%%
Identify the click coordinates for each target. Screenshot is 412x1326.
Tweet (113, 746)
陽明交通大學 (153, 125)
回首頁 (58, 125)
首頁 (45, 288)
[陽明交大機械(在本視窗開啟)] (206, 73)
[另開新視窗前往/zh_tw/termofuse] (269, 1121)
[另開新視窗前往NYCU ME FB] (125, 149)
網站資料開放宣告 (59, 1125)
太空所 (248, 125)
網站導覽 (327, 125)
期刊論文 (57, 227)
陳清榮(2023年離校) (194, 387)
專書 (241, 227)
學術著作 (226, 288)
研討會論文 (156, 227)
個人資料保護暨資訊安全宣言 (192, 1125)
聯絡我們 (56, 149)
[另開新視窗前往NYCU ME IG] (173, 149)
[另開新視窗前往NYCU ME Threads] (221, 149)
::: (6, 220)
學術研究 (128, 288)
%%
%%
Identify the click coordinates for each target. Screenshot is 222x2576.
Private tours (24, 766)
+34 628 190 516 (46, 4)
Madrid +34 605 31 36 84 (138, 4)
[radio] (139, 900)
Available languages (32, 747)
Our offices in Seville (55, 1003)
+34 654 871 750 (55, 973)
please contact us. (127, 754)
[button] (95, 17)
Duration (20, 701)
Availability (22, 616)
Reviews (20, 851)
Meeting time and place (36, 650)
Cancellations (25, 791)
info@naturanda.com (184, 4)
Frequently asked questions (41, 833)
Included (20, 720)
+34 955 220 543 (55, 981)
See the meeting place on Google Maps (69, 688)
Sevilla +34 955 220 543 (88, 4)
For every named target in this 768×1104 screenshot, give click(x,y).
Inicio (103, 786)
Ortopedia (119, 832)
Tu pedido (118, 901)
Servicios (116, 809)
%%
%%
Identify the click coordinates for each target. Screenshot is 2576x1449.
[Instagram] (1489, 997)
%%
Work to complete
Working from the material above, retype exactly the lines from the one with "回首頁 (58, 125)" through the one with "學術研究 (128, 288)", both included, and only those lines.

Problem solution
回首頁 (58, 125)
首頁 (45, 288)
[陽明交大機械(在本視窗開啟)] (206, 73)
[另開新視窗前往/zh_tw/termofuse] (269, 1121)
[另開新視窗前往NYCU ME FB] (125, 149)
網站資料開放宣告 (59, 1125)
太空所 (248, 125)
網站導覽 (327, 125)
期刊論文 (57, 227)
陳清榮(2023年離校) (194, 387)
專書 (241, 227)
學術著作 (226, 288)
研討會論文 (156, 227)
個人資料保護暨資訊安全宣言 (192, 1125)
聯絡我們 (56, 149)
[另開新視窗前往NYCU ME IG] (173, 149)
[另開新視窗前往NYCU ME Threads] (221, 149)
::: (6, 220)
學術研究 (128, 288)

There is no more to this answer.